=== Exercise ===
Extend the interview on craft and interaction design, picking up right after its final question.

=== Given text ===
===============

There are a lot of people making careers of doing interaction design. In a talk I did a couple of years ago for IxDA, I started with a film that my mother took when I was eight and in it I’m trying to saw. And my dad comes along behind me and he says, “Don’t do it like this” and he took my hand and over the back of my shoulder he said “do it this way” a beautiful straight stroke. Which is hard. It’s easier to do it the way your arm wants to do it. And then he said, well before you saw, you need to mark it, and he pulls out a big metal square and marks the cut, and puts the pencil just like I do in my pocket after you mark the cut. It’s actually how I work with my saw to take my disk drives apart. I even mark it with a straightedge and a pencil. It was a wooden saw, a small one he had for me, I still have that one, too. And I still had the bench until about last year when it fell apart. It was 60 years old! We used it all the time. I have new blades on the hacksaw. We didn’t use the little saw enough. And I learned to sharpen saw blades. I learned a lot from my dad, and I think that interest in the craft of doing things with your hands was very important to me, so what I talked about was craft. Among the graphic designers what I said that you not only bring art and design, but you bring craft. And I had a nice quote from a calligrapher named Hella Basu. It was from a greeting card made in Asheville, SC. In all object making there are three things that are important. One is art, which is about the meaning of something. Not weather or not it’s artistic, but what does it mean. And then there’s design which is about the purpose of the thing, to what human purpose is it built, why did you make it. So art and design go together. There’s the meaning and the purpose, for example to impress someone, or to hold in your hand. And finally there’s the third thing which is craft, and that’s about the quality of the production of it, whether you made it by hand or made it by a machine, there’s craft in every kind of object-making. And art and design are part of it, but then there’ the doing of it and I think that’s what the people in the audience responded to, that I’m a mechanical craftsman and I appreciate the mechanical quality of things. That’s why I was attracted to tangible user interfaces and still am.

So that was important to me based on the way I was raised, as the son of a craftsman… who went to Stanford and became a manager. He was a carpenter in his dad’s business. They were building homes, back in the 40′s and 50′s.



I really enjoyed the Plank project that you showed. [Plank is an ongoing research project and workshop activity around haptic feedback.] It’s an interesting example of exploring the nuances of physical interaction design beyond the off-the-shelf buttons and dials that have dominated design by necessity up until recently. Those nuances however can be hard to communicate. What you’ve built might look like an ordinary joystick in a video. Do you have any advice for today’s designers regarding how they can explore those nuances?

===============

=== Stored records ===

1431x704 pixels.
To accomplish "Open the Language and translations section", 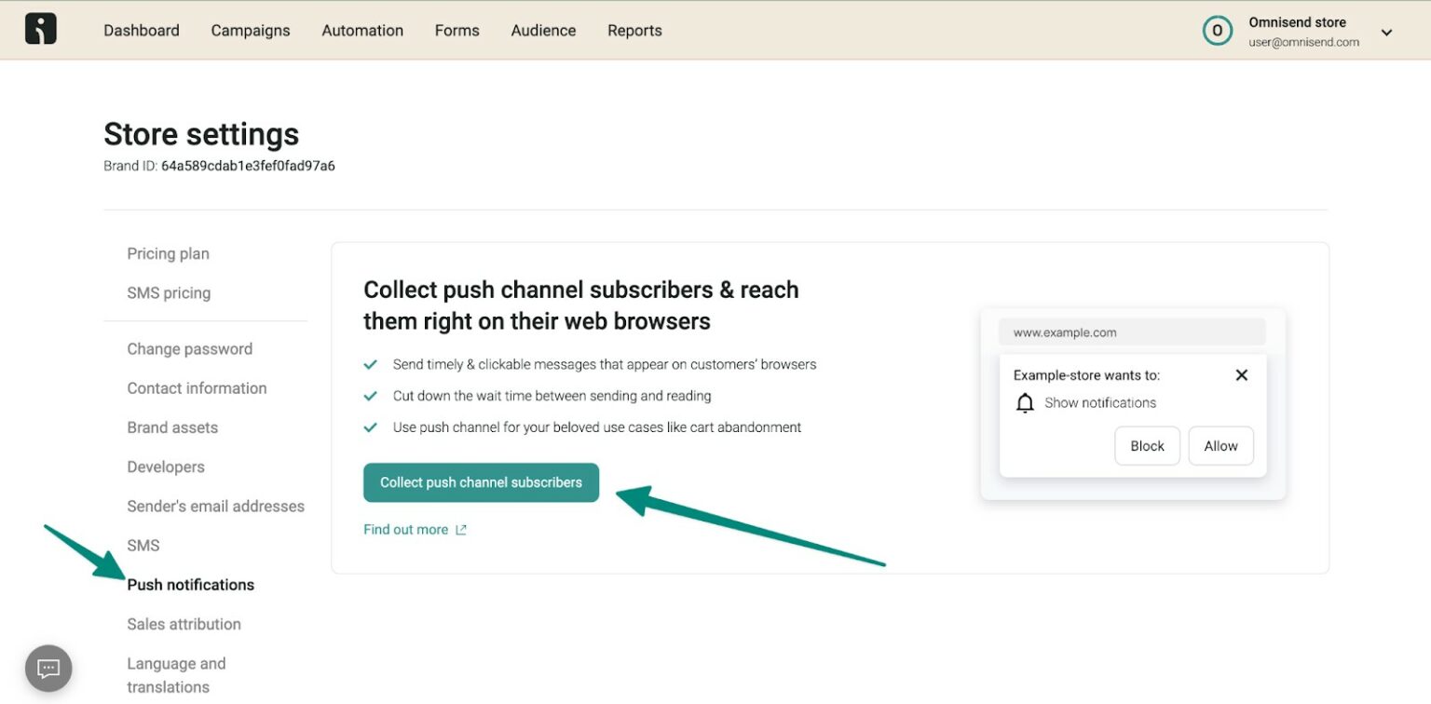I will pyautogui.click(x=176, y=674).
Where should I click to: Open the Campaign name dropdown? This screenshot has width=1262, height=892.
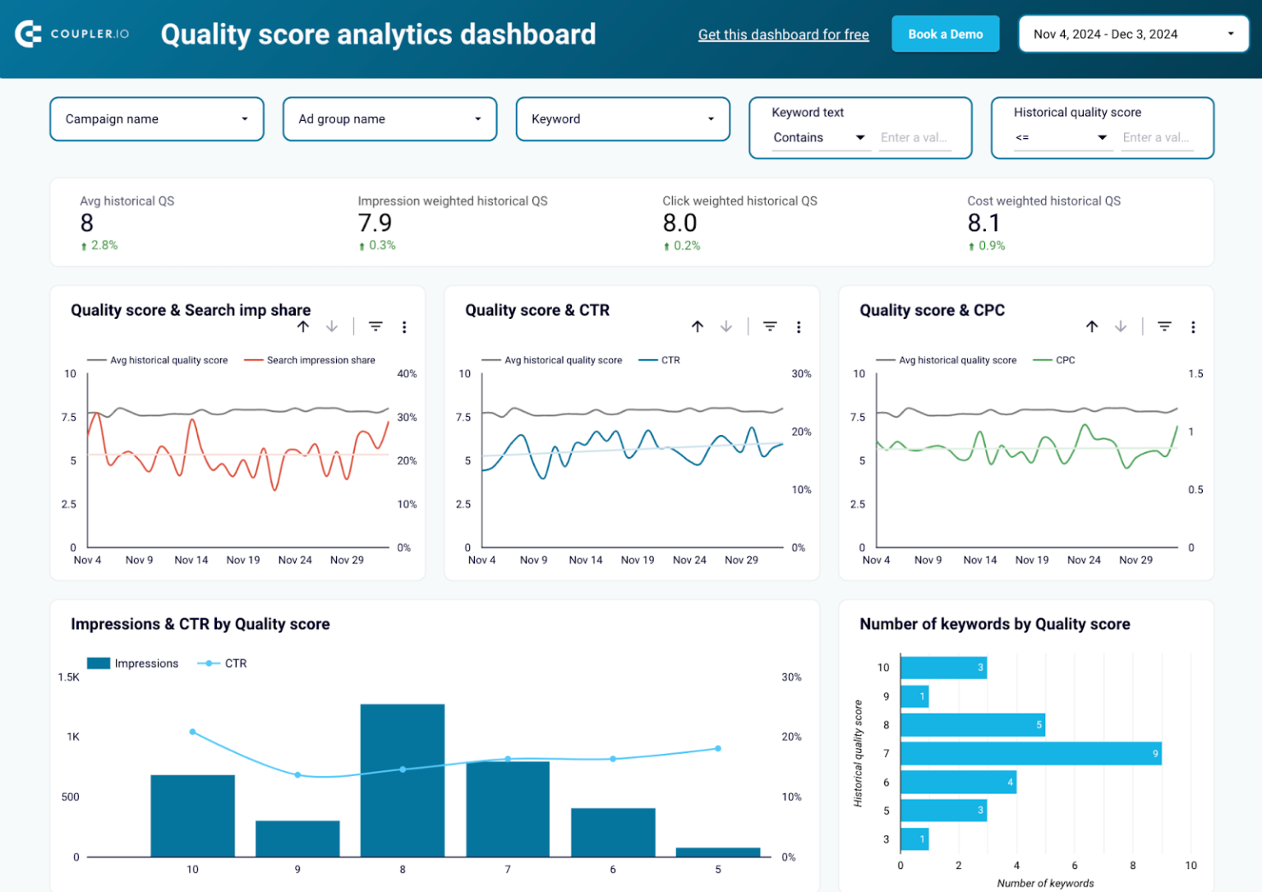(156, 118)
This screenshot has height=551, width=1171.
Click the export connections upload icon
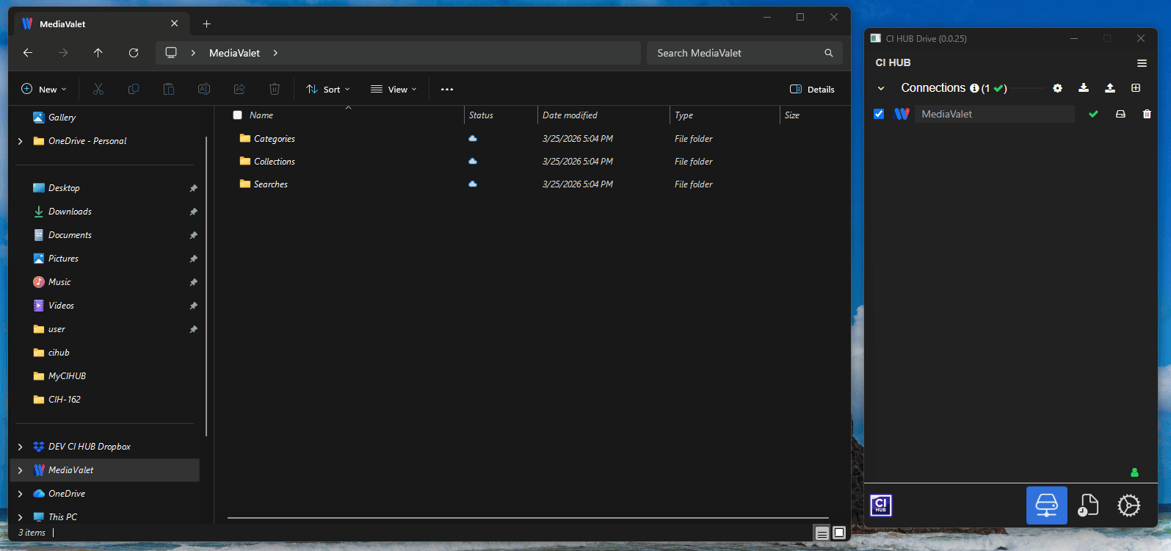click(1109, 88)
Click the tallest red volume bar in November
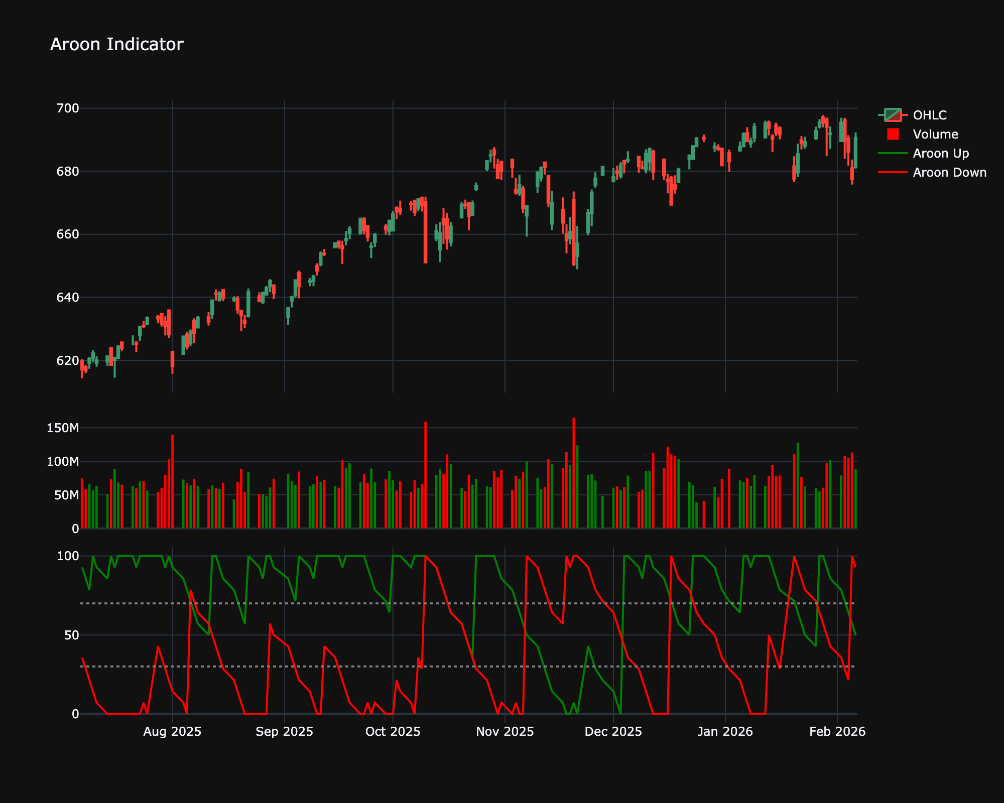Screen dimensions: 1004x803 pyautogui.click(x=573, y=472)
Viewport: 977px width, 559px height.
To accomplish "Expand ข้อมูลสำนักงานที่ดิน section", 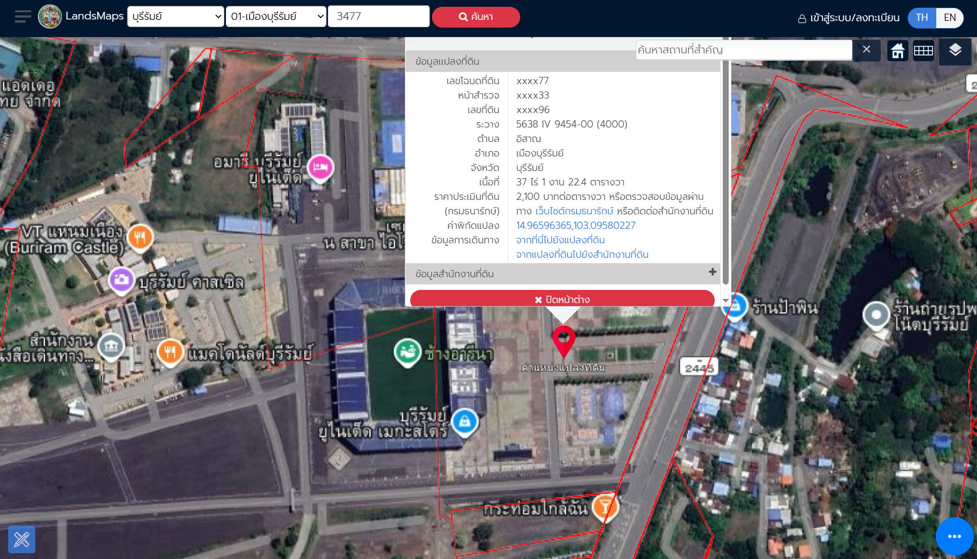I will tap(712, 272).
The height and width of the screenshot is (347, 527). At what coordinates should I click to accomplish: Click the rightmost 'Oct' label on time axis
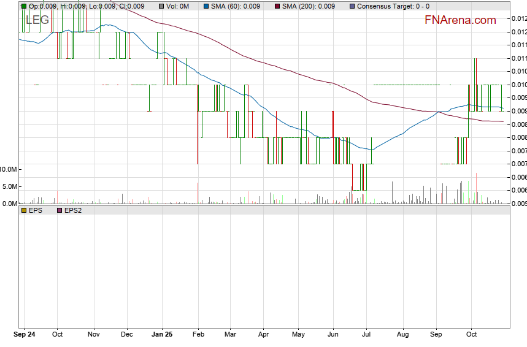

===============

=== Response ===
I think you need dramatic demonstrations. You need to have the before and after. If you can turn the force off and show that you can’t control it like you can with the force feedback on. If there’s something you can hear, or see, some kind of a line you can draw with it, some kind of a start-stop. You need these dramatic demonstrations to show that there’s a rhythm you can get because you’re hitting something. It must be really frustrating for a conductor. He has feedback because he can hear the music, but he has to plan way ahead. He’ll say, okay, we’re not ready start yet, but just watch me. There’s a lot of anticipation and he moves his hands in just the right way, and then, boom. Now at least a quarter second later you begin to hear the music coming out of the performers. And if they’re good, they know what the conductor meant by his gesture, but then he’s kind of following the orchestra rather than leading it. Once he’s given them the downbeat…  I’m very impressed by conductors because they have a horrible instrument to play because of the terrible feedback! And there are a lot of tricks to what they do. if you ever watch Seiji Ozawa, he’s a real dancer, dancing around the orchestra, conveying with his whole body what the story was that he was telling. Others are technicians in getting the exact tempo and amplitude. So I’m really awed by conductors, so I wonder why it is that when you get up to about ten musicians there are very few times in a jazz orchestra that someone needs to stan up to say go. Or you just point over there and they know that when they get up to the twelfth bar it’s time for the horn solo, so the horn soloist might stand up, so that leading goes from one instrument to another. I’m quite interested in how jazz orchestras work and how they listen to each other,and they riff off one another. My son is a jazz musician.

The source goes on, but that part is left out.